Copy out all of the items below, switching each "icon" to "symbol" and leaving everything else as it is.

# Start of Records for the task

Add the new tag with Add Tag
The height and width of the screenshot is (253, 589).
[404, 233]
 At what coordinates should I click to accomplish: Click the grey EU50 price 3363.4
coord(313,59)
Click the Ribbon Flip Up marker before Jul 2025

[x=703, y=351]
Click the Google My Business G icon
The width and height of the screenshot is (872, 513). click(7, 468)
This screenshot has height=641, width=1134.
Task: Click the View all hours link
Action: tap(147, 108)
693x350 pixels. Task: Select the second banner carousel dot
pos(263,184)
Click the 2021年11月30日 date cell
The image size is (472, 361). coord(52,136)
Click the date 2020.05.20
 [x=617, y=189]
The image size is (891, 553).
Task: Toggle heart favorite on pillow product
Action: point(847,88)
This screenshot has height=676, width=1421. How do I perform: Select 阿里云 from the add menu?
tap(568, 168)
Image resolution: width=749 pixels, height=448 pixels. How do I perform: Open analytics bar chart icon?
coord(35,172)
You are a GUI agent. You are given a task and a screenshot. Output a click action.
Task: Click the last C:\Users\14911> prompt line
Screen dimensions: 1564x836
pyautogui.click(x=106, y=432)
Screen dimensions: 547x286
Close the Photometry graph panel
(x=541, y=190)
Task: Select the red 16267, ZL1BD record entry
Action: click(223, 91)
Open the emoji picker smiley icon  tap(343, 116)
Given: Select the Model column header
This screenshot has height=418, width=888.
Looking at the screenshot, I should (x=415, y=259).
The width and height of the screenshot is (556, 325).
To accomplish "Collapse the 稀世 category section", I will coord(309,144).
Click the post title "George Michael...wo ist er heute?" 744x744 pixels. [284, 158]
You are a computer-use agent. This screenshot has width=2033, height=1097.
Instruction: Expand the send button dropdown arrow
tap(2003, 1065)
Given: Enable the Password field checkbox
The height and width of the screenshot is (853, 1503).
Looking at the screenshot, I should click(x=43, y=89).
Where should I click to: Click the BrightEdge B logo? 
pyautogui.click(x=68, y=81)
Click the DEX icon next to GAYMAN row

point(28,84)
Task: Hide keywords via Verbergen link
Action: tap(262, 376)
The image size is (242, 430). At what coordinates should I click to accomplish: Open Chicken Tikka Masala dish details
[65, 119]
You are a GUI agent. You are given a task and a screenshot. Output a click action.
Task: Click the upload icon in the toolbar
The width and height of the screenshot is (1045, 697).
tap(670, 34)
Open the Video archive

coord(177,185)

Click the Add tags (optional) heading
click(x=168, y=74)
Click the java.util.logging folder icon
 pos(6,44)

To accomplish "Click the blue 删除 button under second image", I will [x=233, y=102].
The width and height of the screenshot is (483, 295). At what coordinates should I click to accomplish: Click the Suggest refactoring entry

# End of Records for the task

(Correct output):
Add the new tag with Add Tag
The height and width of the screenshot is (253, 589).
[404, 233]
 At what coordinates should I click to accomplish: Click the grey EU50 price 3363.4
coord(313,59)
Click the Ribbon Flip Up marker before Jul 2025

[x=703, y=351]
Click the Google My Business G symbol
The width and height of the screenshot is (872, 513). click(7, 468)
This screenshot has height=641, width=1134.
Task: Click the View all hours link
Action: tap(147, 108)
693x350 pixels. Task: Select the second banner carousel dot
pos(263,184)
Click the 2021年11月30日 date cell
The image size is (472, 361). coord(52,136)
Click the date 2020.05.20
 [x=617, y=189]
The image size is (891, 553).
Task: Toggle heart favorite on pillow product
Action: point(847,88)
This screenshot has height=676, width=1421. How do I perform: Select 阿里云 from the add menu?
tap(568, 168)
Image resolution: width=749 pixels, height=448 pixels. How do I perform: Open analytics bar chart symbol?
coord(35,172)
You are a GUI agent. You are given a task and a screenshot. Output a click action.
Task: Click the last C:\Users\14911> prompt line
Screen dimensions: 1564x836
pyautogui.click(x=106, y=432)
Screen dimensions: 547x286
Close the Photometry graph panel
(x=541, y=190)
Task: Select the red 16267, ZL1BD record entry
Action: click(223, 91)
Open the emoji picker smiley symbol  tap(343, 116)
Given: Select the Model column header
This screenshot has height=418, width=888.
Looking at the screenshot, I should (x=415, y=259).
The width and height of the screenshot is (556, 325).
To accomplish "Collapse the 稀世 category section", I will coord(309,144).
Click the post title "George Michael...wo ist er heute?" 744x744 pixels. [284, 158]
You are a computer-use agent. This screenshot has width=2033, height=1097.
Instruction: Expand the send button dropdown arrow
tap(2003, 1065)
Given: Enable the Password field checkbox
The height and width of the screenshot is (853, 1503).
Looking at the screenshot, I should click(x=43, y=89).
Where should I click to: Click the BrightEdge B logo? 
pyautogui.click(x=68, y=81)
Click the DEX symbol next to GAYMAN row

point(28,84)
Task: Hide keywords via Verbergen link
Action: tap(262, 376)
The image size is (242, 430). At what coordinates should I click to accomplish: Open Chicken Tikka Masala dish details
[65, 119]
You are a GUI agent. You are given a task and a screenshot. Output a click action.
Task: Click the upload symbol in the toolbar
The width and height of the screenshot is (1045, 697).
tap(670, 34)
Open the Video archive

coord(177,185)

Click the Add tags (optional) heading
click(x=168, y=74)
Click the java.util.logging folder symbol
 pos(6,44)

To accomplish "Click the blue 删除 button under second image", I will [x=233, y=102].
The width and height of the screenshot is (483, 295). At what coordinates should I click to accomplish: Click the Suggest refactoring entry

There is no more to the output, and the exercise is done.